GT bahkan menegaskan bahwa meski tidak ada kuitansi, proses penyerahan uang tersebut terekam oleh kamera pengawas (CCTV) di lokasi pertemuan.

Ia juga menyebut bahwa FD memberikan alasan bahwa uang tersebut adalah permintaan dari pihak korban.

Mendengar pengakuan GT, korban CS membantah keras. 

Ia menegaskan tidak pernah meminta atau menerima uang sepeser pun.

CS merasa dikhianati oleh oknum penyidik yang seharusnya memberikan perlindungan hukum.

"Pantas laporan saya mengendap lebih dari satu tahun. Ternyata ada dugaan oknum polisi menerima uang dari pelaku."

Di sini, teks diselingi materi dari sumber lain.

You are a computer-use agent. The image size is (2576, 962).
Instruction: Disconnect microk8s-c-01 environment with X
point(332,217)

"Kami tetap fokus menuntut keadilan agar kasus pelecehan ini diproses hukum," tegas CS.

Bantahan Keras Aipda FD

Saat dikonfirmasi melalui pesan WhatsApp, Aipda FD yang kini telah dimutasi ke Polsek Tahuna, membantah keras tudingan tersebut.

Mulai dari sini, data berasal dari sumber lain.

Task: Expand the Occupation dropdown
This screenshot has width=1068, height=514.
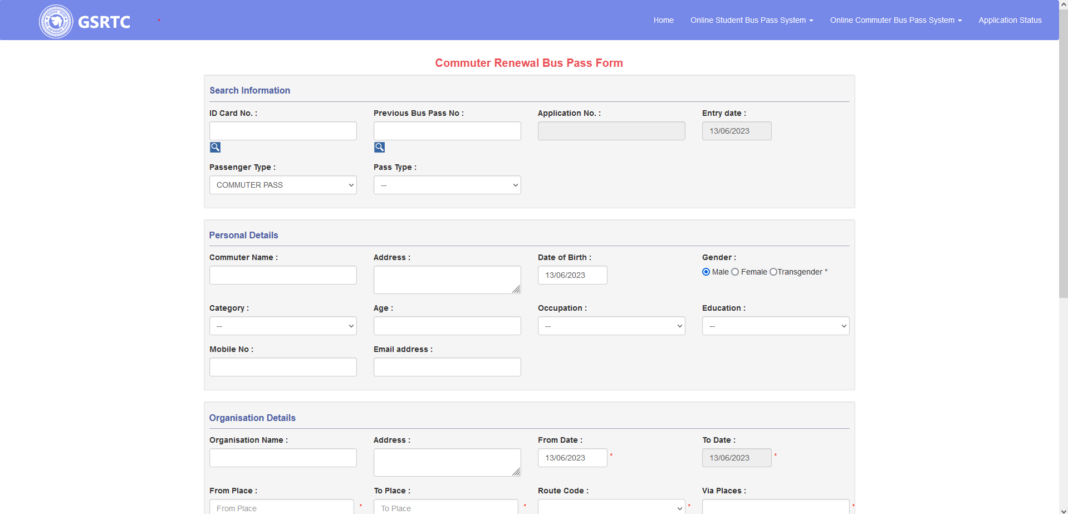Action: (611, 326)
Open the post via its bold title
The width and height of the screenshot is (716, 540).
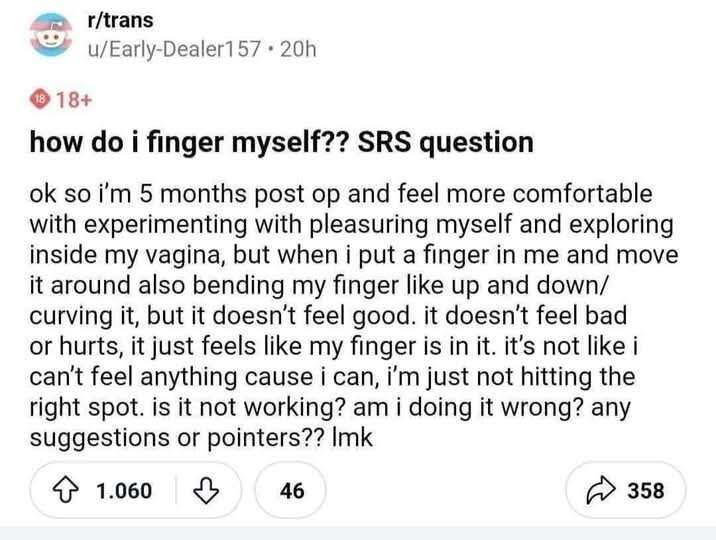coord(280,141)
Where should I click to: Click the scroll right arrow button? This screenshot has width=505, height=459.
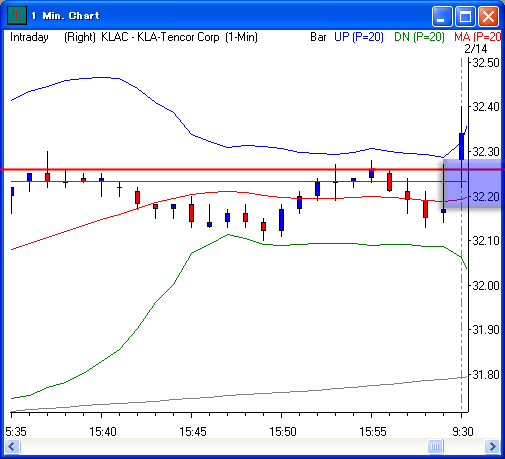tap(492, 446)
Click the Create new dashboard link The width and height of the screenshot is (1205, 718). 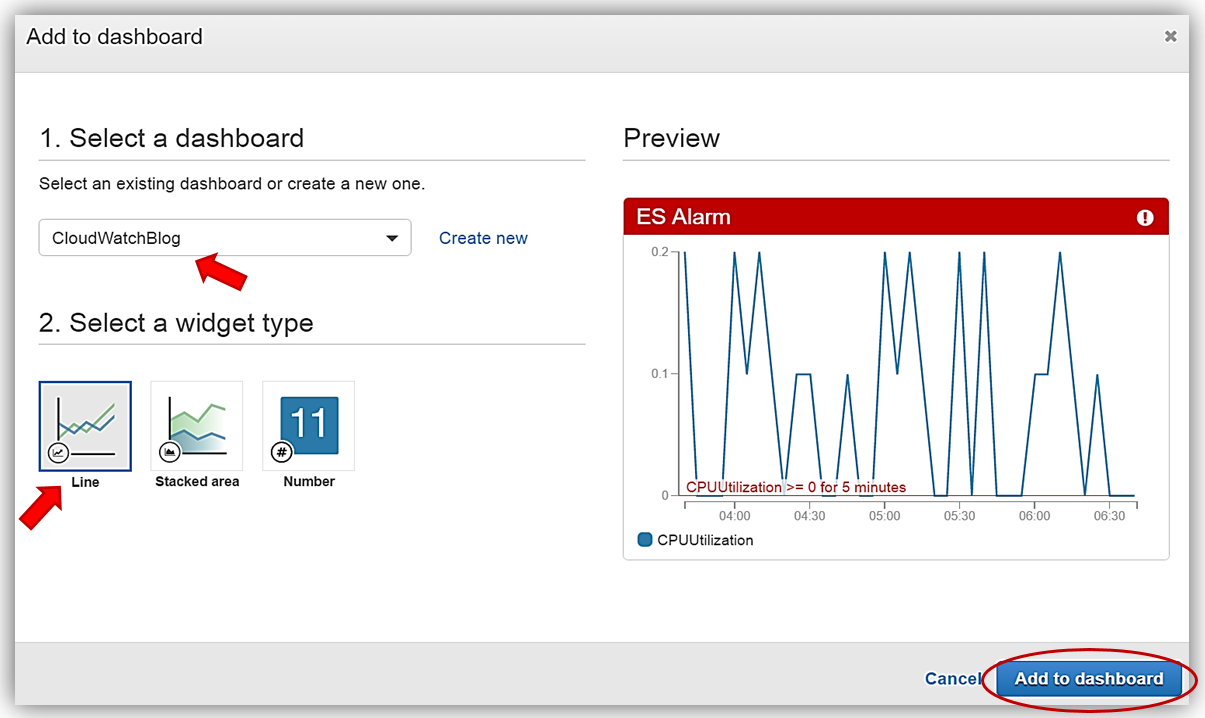pos(483,238)
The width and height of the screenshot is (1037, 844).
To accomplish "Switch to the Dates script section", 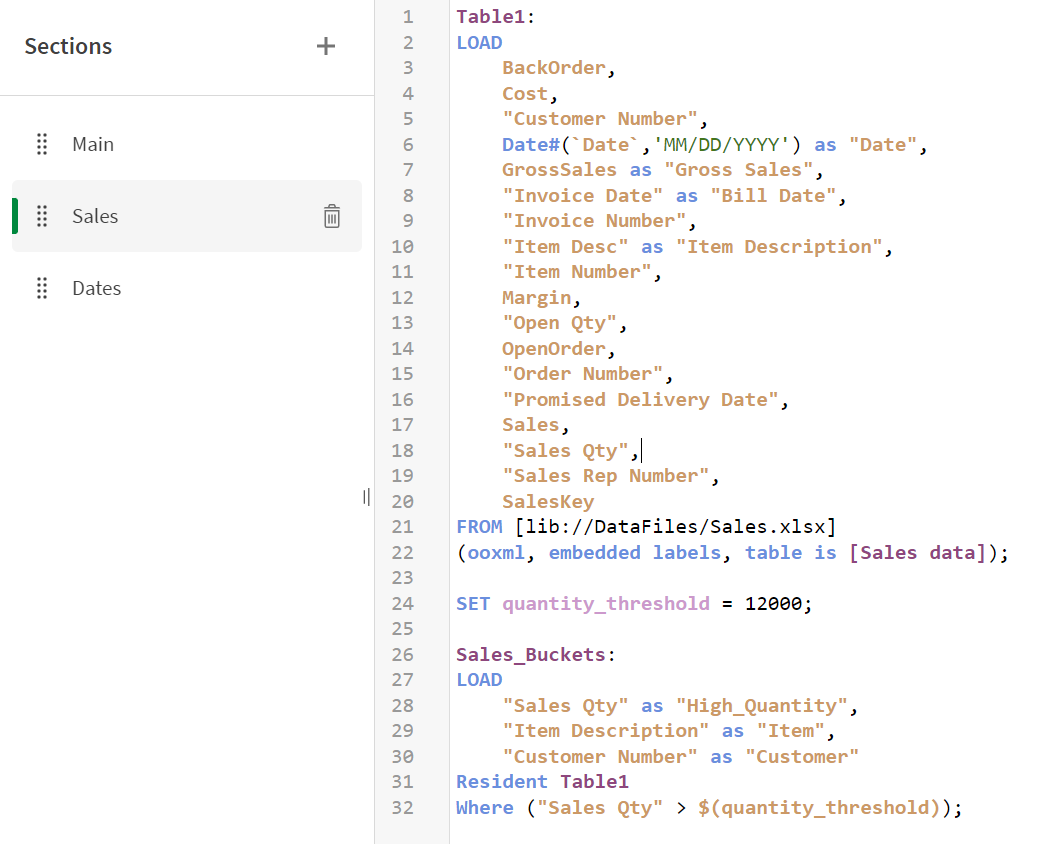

Ia berdalih bahwa mandeknya kasus tersebut murni karena kendala teknis dan adanya mutasi jabatan.

"Tidak benar, tidak benar itu (soal terima uang)," jawab FD singkat.

Ia menjelaskan bahwa sebelum dimutasi, pihaknya sudah merencanakan gelar perkara dan pemeriksaan saksi ahli sesuai petunjuk Kasat Reskrim yang lama.

Namun, pemeriksaan tersebut urung dilakukan karena dirinya lebih dulu pindah tugas.

“Kami berharap kasus ini dilanjutkan dan menjadi bukti bahwa tidak semua anggota kepolisian terlibat dalam praktik percaloan perkara."

"Namun jika tetap mandek, maka itu seolah membenarkan praktik suap menyuap seperti ini,” ujar AS

© Copyright @2025 LIDEA. All Rights Reserved.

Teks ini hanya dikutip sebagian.